Computational cgRNA sequence design using NUPACK.^, (a) Target test tubes for design of 3 orthogonal cgRNAs A, B, and C (terminator switch mechanism of Figure 2). Left: elementary step tubes. Reactants tube (Step 0): cgRNA and trigger. Products tube (Step 1): cgRNA:trigger complex. Each target test tube contains a set of desired “on-target” complexes (each with the depicted target secondary structure and a target concentration of 10 nM) corresponding to the on-pathway hybridization products for a given step and a set of undesired “off-target” complexes (all complexes of up to 2 strands, each with a target concentration of 0 nM; not depicted) corresponding to on-pathway reactants and off-pathway hybridization crosstalk for a given step. To design 3 orthogonal systems, there are two elementary step tubes for each system A, B, and C. Right: global crosstalk tube. Contains the depicted on-target complexes corresponding to reactive species generated during Steps 0 and 1 (each with the depicted target secondary structure and a target concentration of 10 nM) as well as off-target complexes (all complexes of up to 2 strands, each with a target concentration of 0 nM; not depicted) corresponding to off-pathway interactions between these reactive species. To design 3 orthogonal systems, the global crosstalk tube contains a set of on-targets and off-targets for each system A, B, and C. (b) Analysis of design quality.^, Left: tubes depict the target structure and predicted concentration for each on-target complex with nucleotides shaded to indicate the probability of adopting the depicted base-pairing state at equilibrium.
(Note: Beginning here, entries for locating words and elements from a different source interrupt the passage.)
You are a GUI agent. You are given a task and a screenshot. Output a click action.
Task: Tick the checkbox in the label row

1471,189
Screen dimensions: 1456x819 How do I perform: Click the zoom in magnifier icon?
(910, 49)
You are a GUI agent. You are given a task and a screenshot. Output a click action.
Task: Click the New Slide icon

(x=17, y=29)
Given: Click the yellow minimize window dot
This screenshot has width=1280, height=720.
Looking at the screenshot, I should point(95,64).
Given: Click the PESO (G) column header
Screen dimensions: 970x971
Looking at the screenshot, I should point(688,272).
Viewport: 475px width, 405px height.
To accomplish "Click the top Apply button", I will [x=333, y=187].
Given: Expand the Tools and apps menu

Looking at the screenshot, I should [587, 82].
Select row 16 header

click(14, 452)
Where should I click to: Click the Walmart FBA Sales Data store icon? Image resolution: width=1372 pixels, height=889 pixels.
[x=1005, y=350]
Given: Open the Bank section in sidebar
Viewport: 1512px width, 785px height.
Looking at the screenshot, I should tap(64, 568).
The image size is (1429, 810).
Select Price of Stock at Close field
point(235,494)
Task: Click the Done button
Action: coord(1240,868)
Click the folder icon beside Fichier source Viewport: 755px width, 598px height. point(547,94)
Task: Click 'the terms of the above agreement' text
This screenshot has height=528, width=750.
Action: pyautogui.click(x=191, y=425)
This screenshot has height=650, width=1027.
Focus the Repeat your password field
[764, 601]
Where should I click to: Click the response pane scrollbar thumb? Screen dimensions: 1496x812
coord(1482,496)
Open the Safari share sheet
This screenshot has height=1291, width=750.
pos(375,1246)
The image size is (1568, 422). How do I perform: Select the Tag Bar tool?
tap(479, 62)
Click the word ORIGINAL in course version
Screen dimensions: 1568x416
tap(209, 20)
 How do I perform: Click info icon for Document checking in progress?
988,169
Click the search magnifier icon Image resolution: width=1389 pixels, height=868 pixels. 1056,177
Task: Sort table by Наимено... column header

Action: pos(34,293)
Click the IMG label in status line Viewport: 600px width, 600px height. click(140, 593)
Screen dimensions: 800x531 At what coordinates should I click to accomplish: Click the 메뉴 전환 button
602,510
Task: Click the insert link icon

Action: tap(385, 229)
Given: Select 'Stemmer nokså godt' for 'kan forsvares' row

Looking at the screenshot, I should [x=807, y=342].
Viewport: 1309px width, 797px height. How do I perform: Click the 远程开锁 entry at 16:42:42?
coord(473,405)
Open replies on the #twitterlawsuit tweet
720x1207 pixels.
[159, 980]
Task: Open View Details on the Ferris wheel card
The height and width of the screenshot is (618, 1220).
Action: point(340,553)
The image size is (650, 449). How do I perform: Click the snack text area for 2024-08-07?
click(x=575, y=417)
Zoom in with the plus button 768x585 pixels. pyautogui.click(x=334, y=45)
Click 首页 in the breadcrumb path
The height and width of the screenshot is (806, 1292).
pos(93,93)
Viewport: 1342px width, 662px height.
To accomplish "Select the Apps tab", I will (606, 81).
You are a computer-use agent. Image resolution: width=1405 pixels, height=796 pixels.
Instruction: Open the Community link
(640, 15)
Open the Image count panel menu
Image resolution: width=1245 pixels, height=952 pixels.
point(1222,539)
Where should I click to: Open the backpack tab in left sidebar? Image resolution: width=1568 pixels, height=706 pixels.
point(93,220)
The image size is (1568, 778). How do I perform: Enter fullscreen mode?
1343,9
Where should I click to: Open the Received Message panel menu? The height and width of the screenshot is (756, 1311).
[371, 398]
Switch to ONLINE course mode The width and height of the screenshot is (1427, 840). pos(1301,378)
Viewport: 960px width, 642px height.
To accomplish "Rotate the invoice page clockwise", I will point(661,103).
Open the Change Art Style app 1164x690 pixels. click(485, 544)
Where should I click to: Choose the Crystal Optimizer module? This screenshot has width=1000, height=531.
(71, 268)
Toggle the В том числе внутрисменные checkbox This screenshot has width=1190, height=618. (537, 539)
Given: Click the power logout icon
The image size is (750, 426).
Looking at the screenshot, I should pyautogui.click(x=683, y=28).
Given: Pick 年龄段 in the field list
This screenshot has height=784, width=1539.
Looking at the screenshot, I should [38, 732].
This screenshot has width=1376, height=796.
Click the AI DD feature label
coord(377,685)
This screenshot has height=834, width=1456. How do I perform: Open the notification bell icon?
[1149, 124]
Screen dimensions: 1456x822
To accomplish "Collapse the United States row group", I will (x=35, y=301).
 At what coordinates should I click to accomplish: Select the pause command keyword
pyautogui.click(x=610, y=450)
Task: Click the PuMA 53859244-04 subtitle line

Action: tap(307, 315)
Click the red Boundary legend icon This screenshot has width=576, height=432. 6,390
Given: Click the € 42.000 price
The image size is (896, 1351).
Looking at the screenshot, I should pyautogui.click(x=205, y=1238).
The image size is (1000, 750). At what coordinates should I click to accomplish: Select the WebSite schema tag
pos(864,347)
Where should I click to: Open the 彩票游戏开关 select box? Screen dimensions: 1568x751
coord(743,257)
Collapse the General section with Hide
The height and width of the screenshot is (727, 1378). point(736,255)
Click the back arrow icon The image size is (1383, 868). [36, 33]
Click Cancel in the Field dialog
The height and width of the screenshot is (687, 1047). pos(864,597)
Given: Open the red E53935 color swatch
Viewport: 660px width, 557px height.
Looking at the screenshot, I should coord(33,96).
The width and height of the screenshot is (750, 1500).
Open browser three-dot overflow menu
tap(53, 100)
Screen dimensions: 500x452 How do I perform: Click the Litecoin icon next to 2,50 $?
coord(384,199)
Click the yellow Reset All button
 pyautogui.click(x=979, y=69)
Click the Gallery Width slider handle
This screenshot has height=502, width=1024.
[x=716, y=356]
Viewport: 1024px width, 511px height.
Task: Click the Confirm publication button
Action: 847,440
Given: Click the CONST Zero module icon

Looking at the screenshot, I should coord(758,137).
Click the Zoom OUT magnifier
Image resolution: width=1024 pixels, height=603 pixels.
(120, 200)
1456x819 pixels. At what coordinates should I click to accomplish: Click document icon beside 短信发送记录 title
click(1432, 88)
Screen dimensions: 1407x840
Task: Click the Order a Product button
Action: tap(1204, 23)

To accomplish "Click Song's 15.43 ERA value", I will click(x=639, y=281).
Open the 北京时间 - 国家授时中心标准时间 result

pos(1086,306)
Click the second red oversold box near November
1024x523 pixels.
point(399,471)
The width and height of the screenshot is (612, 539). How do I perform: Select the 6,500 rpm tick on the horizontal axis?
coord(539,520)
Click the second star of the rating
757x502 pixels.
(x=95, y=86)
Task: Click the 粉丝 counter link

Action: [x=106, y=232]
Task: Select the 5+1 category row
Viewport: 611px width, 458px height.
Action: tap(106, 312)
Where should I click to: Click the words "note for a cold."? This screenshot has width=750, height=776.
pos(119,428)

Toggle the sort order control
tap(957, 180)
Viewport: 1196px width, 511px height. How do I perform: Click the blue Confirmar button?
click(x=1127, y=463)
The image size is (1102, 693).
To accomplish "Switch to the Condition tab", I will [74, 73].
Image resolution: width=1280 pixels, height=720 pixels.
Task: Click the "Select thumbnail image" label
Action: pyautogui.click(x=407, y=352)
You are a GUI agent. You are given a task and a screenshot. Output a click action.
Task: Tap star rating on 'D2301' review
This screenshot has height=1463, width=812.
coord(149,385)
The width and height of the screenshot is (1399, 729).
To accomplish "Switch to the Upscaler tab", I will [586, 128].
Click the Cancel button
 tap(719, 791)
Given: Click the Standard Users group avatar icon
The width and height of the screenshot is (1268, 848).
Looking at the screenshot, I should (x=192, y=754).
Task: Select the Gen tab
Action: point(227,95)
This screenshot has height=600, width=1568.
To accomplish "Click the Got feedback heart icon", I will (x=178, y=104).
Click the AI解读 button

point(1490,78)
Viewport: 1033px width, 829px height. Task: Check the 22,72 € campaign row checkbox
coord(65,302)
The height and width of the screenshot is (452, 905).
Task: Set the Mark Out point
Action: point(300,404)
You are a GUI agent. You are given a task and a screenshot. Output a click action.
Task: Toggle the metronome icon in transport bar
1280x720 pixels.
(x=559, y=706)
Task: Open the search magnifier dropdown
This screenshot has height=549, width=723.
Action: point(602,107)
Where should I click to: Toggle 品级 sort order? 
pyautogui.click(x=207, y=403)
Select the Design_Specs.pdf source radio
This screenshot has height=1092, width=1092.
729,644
For this design, all on-targets are predicted to form with quantitative yield at the 10 nM target concentration, but some nucleotides have unwanted base-pairing interactions (nucleotides not shaded dark red). Right: computational orthogonality study. Predicted equilibrium concentration of each cgRNA:trigger complex for the 3 orthogonal systems of Figure 2 (one cgRNA species and one RNA trigger species per tube). RNA at 37 °C in 1 M Na⁺.